Showcased, on the one hand, was the British capital, considered one of the best places for business given its skills, know-how, investment momentum, green financing and innovative fintech sector, making it a strong base for international investment managers and property owners. And on the other hand, was Limassol, which is developing rapidly and now puts Cyprus on the foreign capital map.
Limassol Mayor Nicos Nicolaides stated that the focus of his city today was on the green economy, technology, innovation and the municipality’s modernisation. He referred to the major infrastructure projects launched at the city center, old port and marina, with the upgrade of Aktaia Odos – to connect the marina with Limassol’s new port at a total cost of €50 million – being among the most anticipated of projects.
For her part, Debbie Jackson, Westminster Executive Director of Growth, Planning and Housing at Westminster City Council, spoke of Westminster as the heart of London and the British economy, contributing 50 billion GBP each year to the national economy. The goal of the city is to welcome people back downtown, said Jackson, aiming to achieve this by investing in both public space and transportation – the new Elizabeth Line being a prime example of the strategy. In this way, she added, new businesses would be drawn to London to remain attractive, proving the viability of both Westminster and London as a whole.
Meanwhile, CIBA (Cyprus International Businesses Association) General Secretary Andreas Pishias stressed the business-friendly landscape of the island, and in particular Limassol, offering an environment supportive of companies and individuals thanks to the local tax and legal system. Pishias also referred to Vision 2035, which aims to make Cyprus one of the best places to live, work and do business by developing a thriving economy that is innovative, sustainable, diversified and based on digitisation and green economy principles.

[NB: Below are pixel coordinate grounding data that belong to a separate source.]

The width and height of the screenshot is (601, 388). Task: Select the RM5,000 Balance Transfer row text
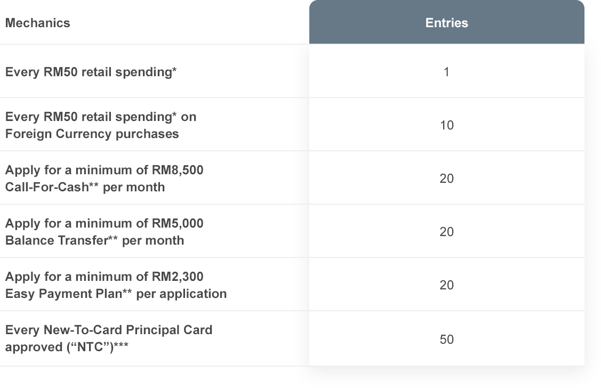tap(105, 232)
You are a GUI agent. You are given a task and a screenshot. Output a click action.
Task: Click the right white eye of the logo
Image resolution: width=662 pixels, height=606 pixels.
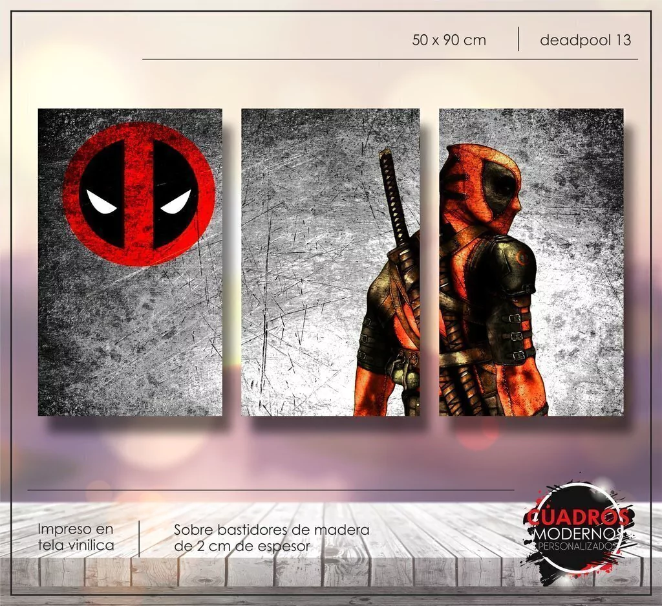176,202
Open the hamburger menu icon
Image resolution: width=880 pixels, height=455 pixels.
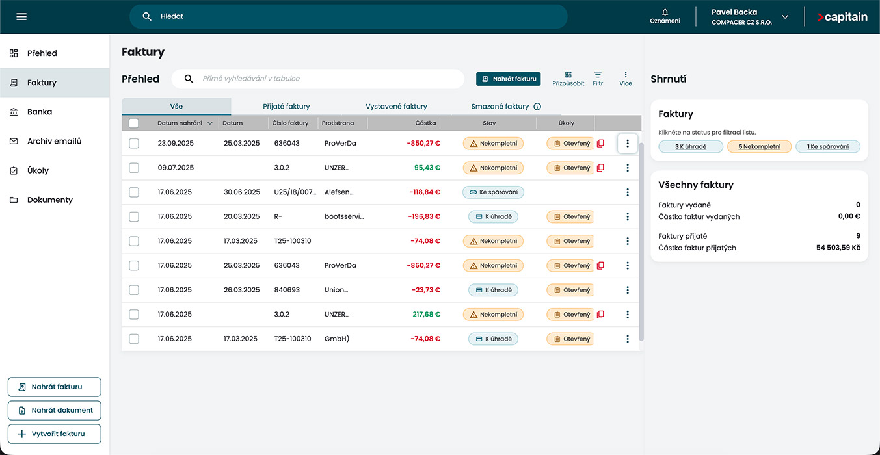tap(21, 17)
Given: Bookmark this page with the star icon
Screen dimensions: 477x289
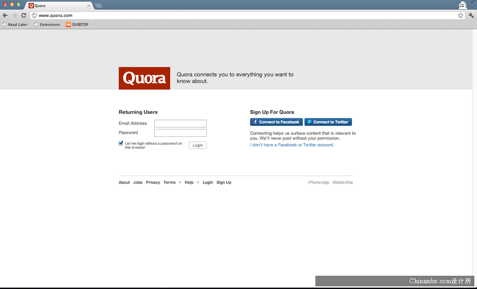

In addition, Darren Rodwell, President of London Councils, mentioned Opportunity London, a new initiative promoting sustainable investment in real estate, regeneration and green infrastructure in all London boroughs and communities. The initiative is led by the Mayor of London, London Councils and The City of London Corporation, and backed by a partnership of public- and private-sector organisations, committed to delivering good growth in London. It is delivered in partnership by New London Architecture, London Communications Agency and London & Partners.
Limassol Chamber of Commerce and Industry President Andreas Tsouloftas spoke on the multifaceted economy of Limassol, which explained the city’s comparative resilience to local and global crises over the years. With its private sector at the forefront, he said, Limassol’s economy has grown significantly to what it is today: an economy that includes virtually all areas of business.
Additionally, Ruth Duston OBE, Managing Director of Primera Corporation, focused on Business Improvement Districts (BIDs), whose number exceeds 70 in London and which play a vital role in supporting the resilient city of the future, helping to attract and retain talent, and making the London market competitive and resilient.